Stored data

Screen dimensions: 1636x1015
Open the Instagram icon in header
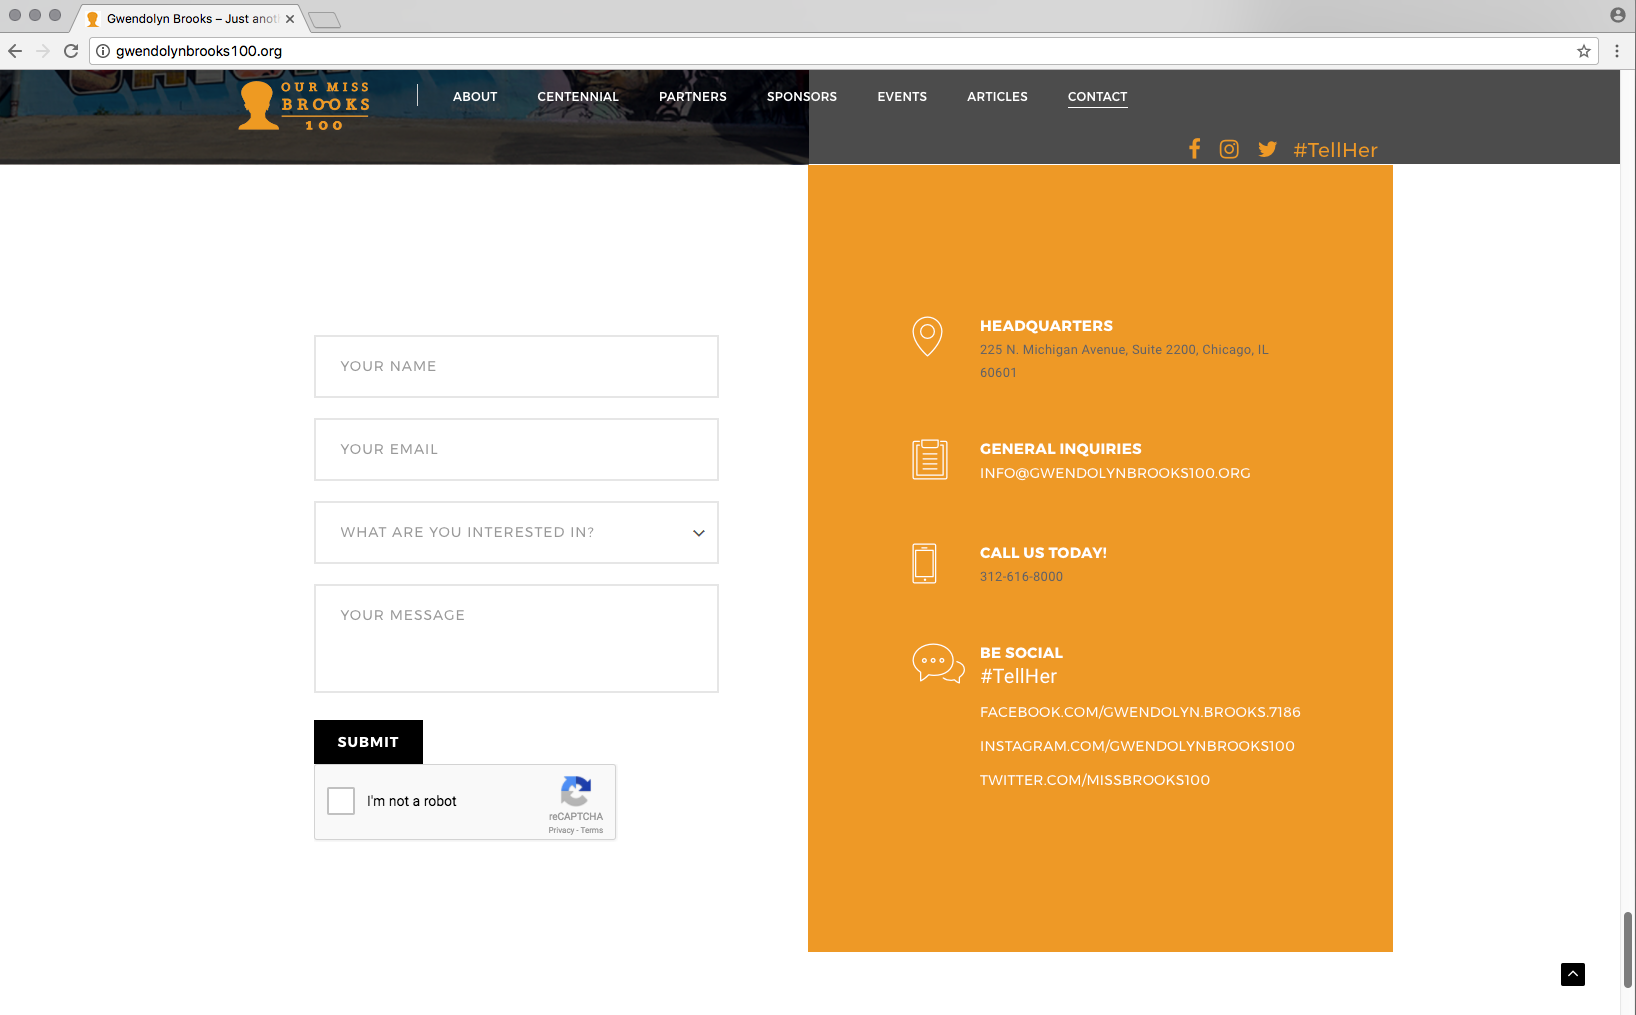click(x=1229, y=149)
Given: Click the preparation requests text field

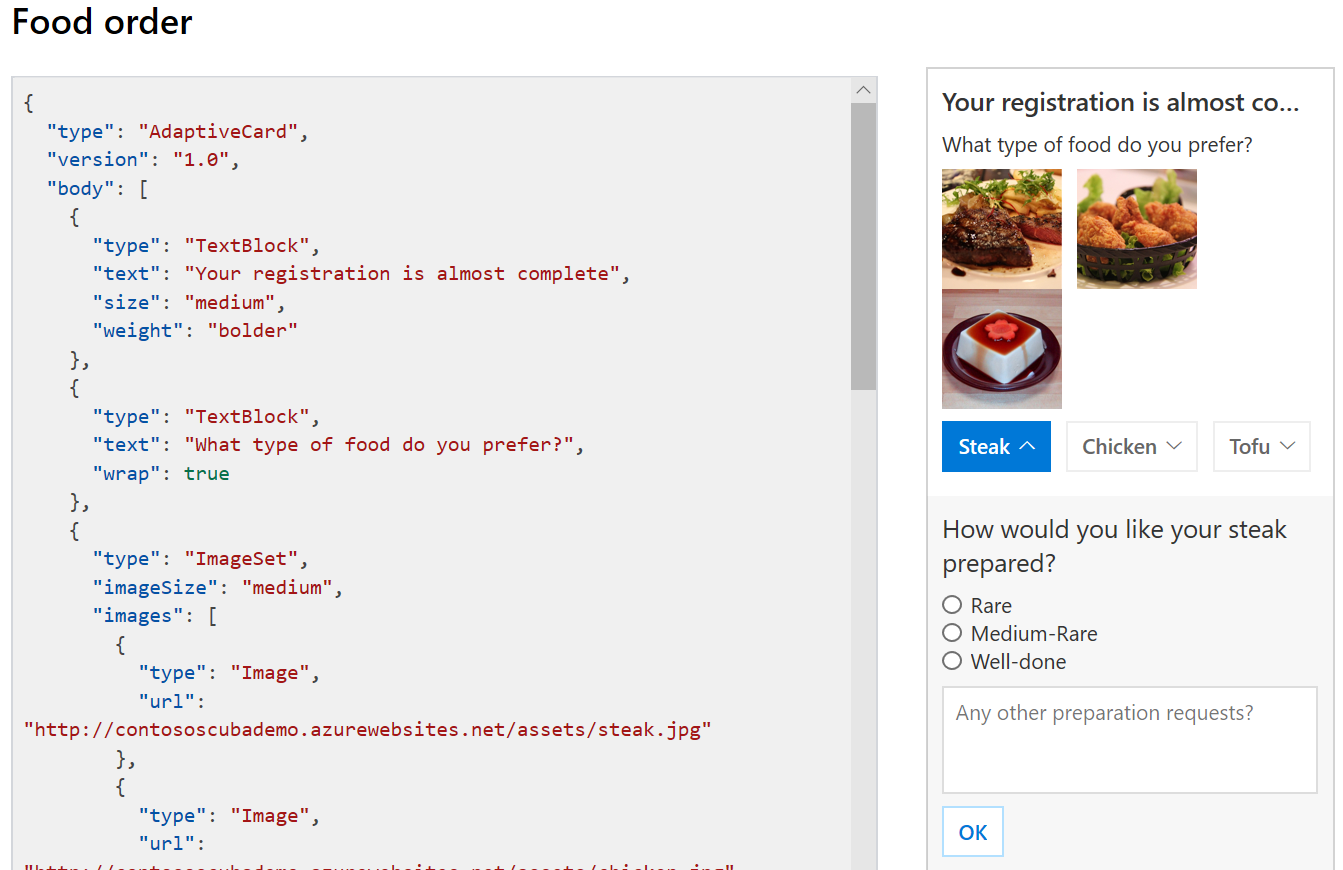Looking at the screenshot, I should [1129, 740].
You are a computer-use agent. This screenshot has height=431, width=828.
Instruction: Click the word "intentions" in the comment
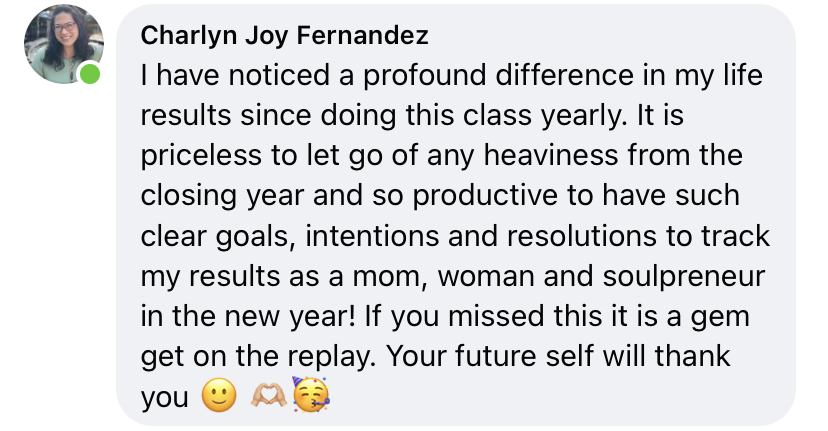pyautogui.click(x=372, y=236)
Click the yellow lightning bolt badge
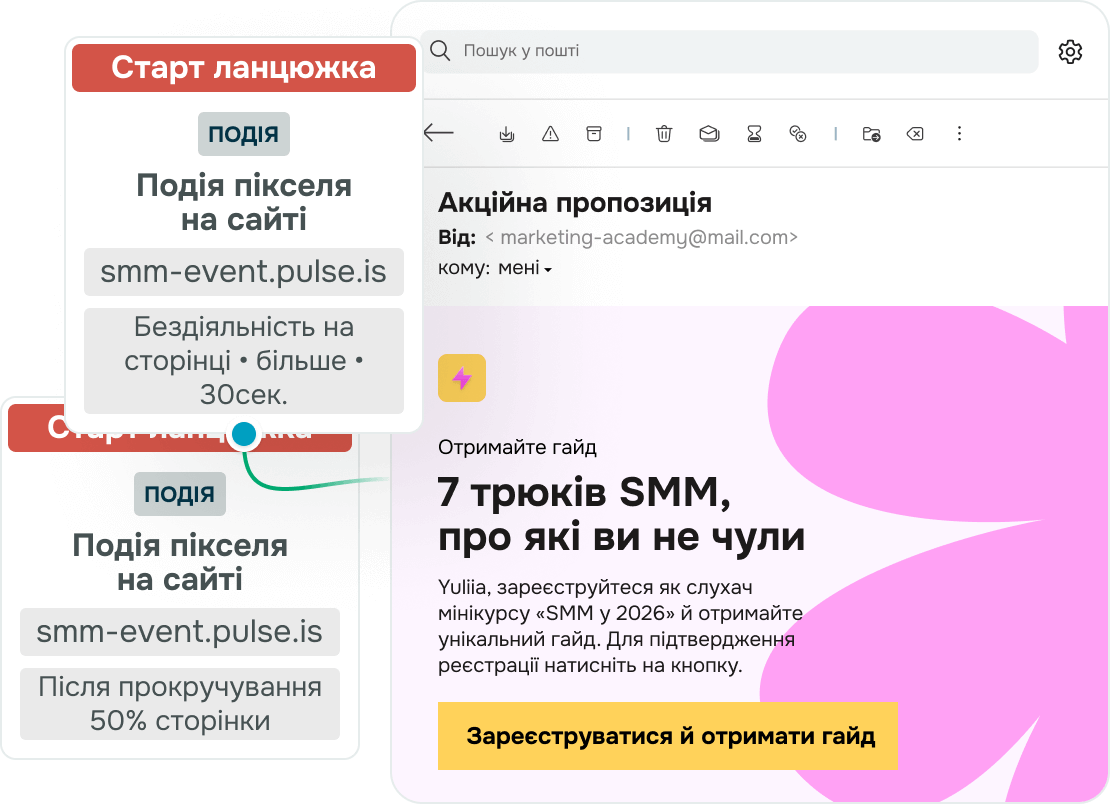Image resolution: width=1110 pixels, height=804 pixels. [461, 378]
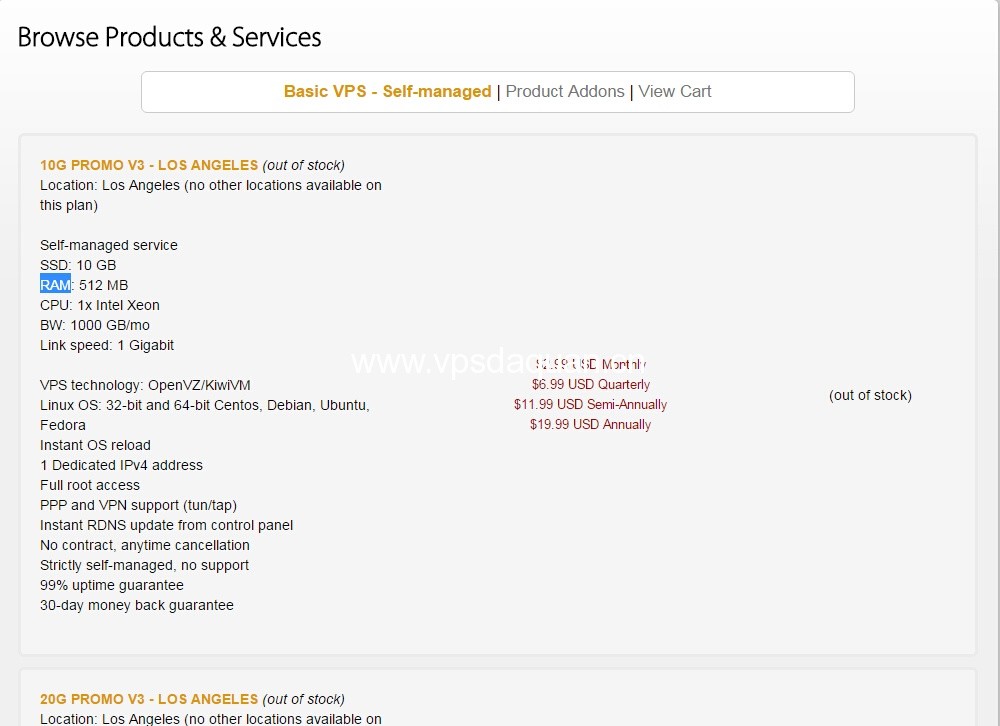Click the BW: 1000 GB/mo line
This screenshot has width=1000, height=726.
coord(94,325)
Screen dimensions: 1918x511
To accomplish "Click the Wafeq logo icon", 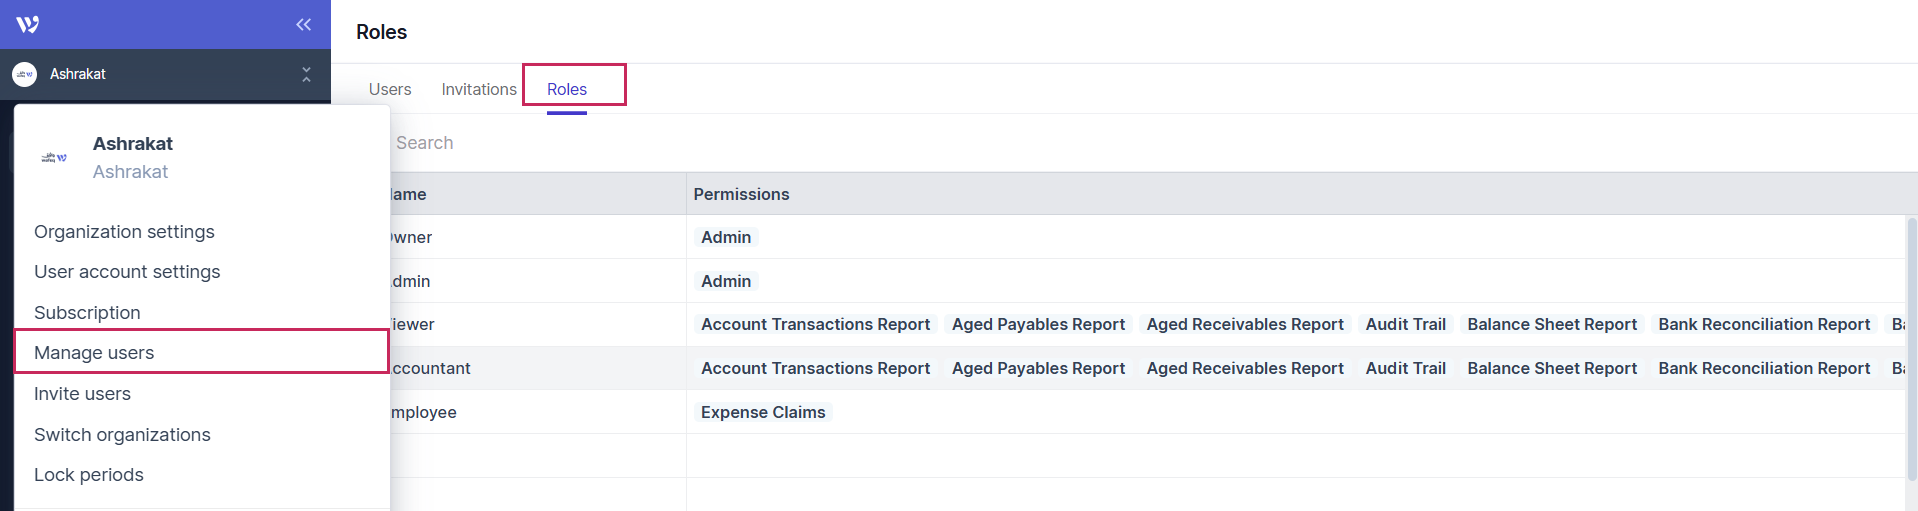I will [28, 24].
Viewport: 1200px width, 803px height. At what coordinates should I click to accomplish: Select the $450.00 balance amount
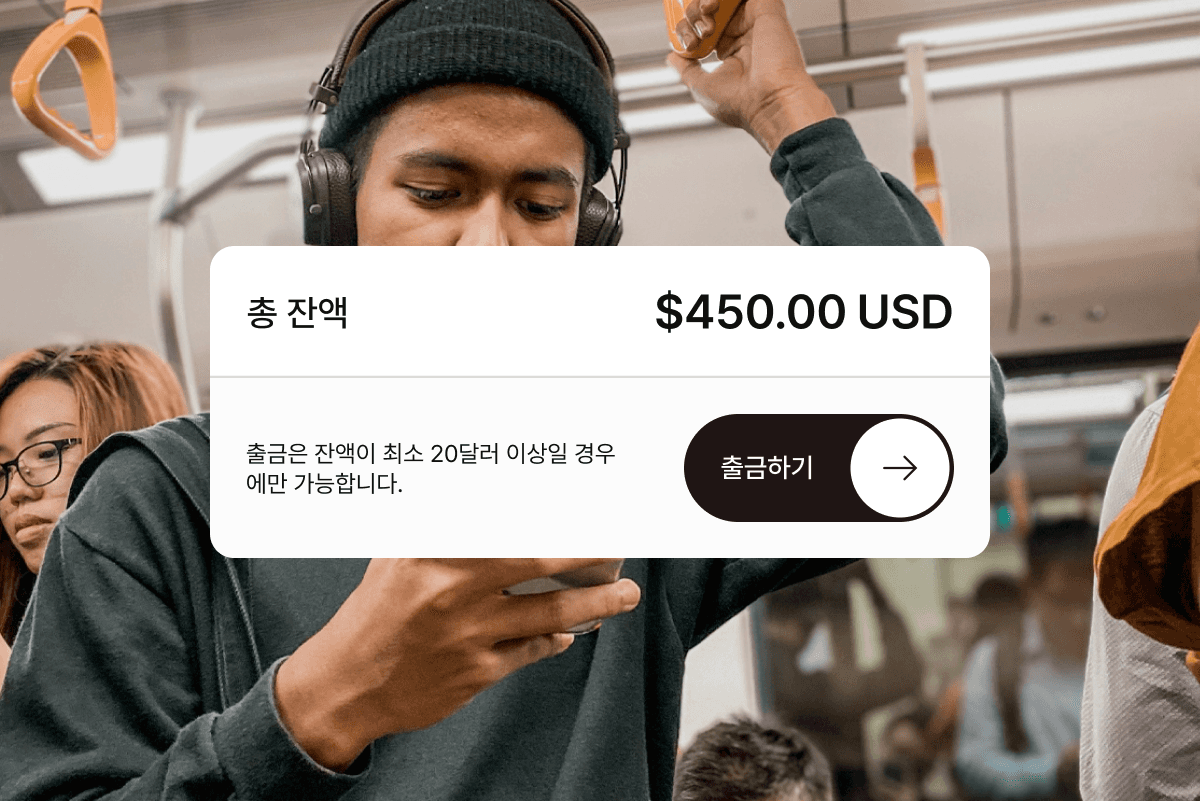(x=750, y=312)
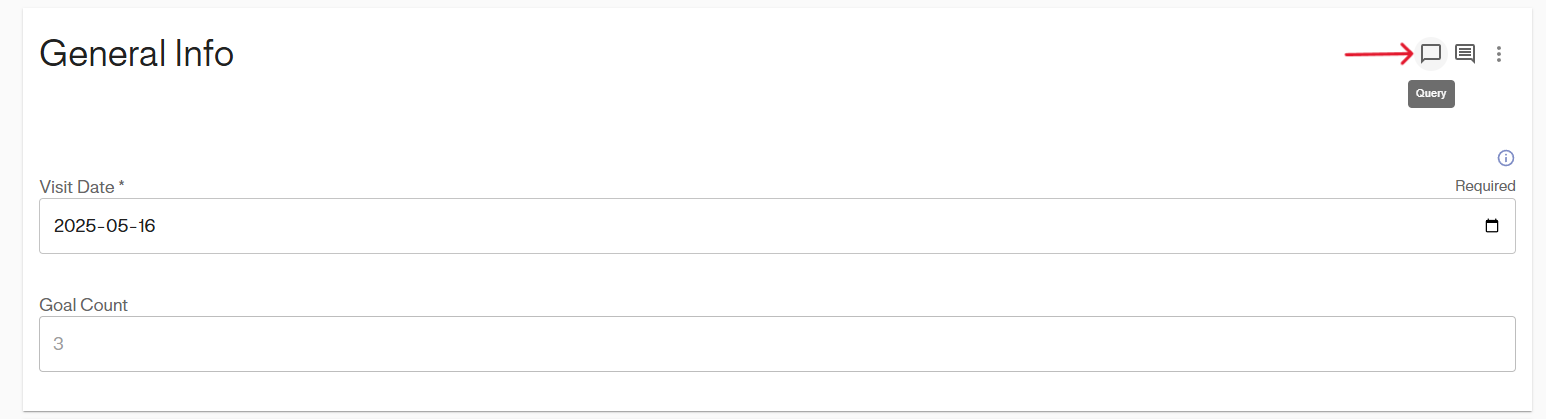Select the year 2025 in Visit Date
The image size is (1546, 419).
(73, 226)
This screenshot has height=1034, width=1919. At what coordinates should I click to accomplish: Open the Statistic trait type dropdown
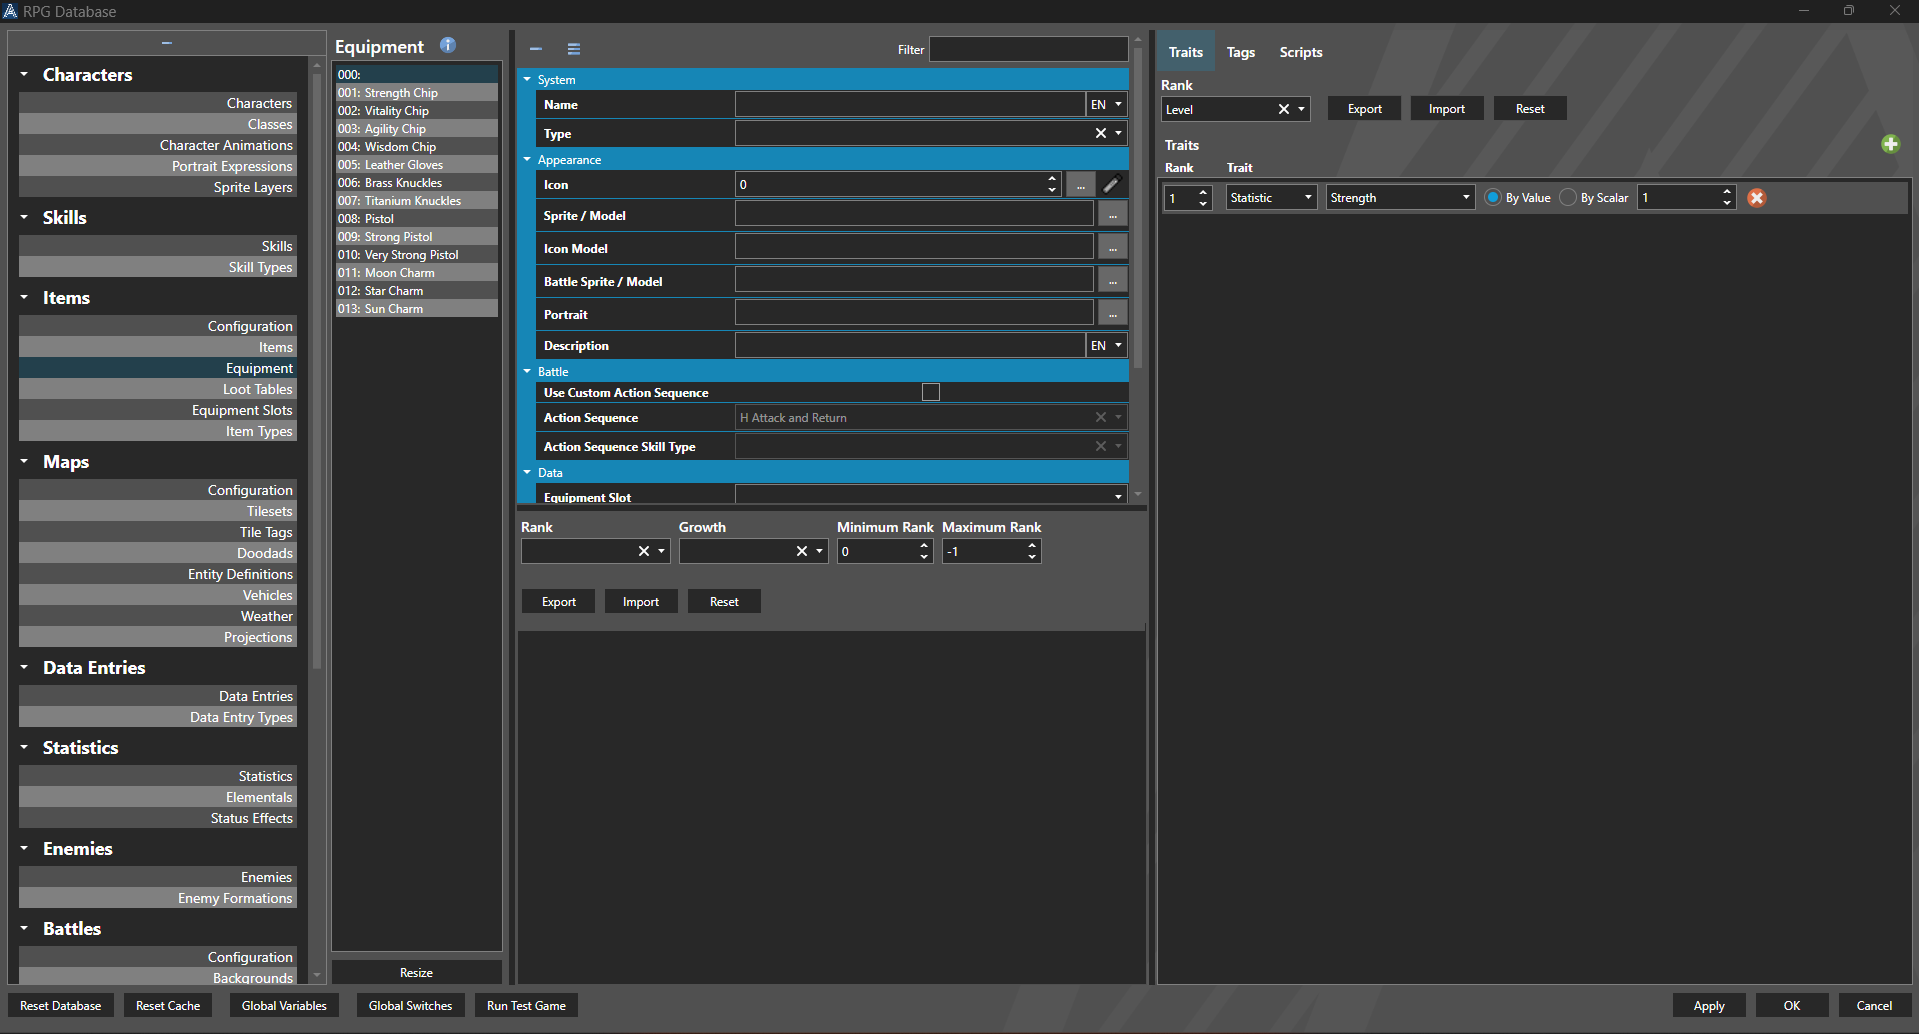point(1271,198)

**What to work on**.
The response should be the lines from the one containing "This screenshot has height=1034, width=1919." through the final line of the records, reproduced exactly and with every picture left out.

**Solution**.
This screenshot has height=1034, width=1919. At what coordinates should I click to accomplish: Open the Statistic trait type dropdown
point(1271,198)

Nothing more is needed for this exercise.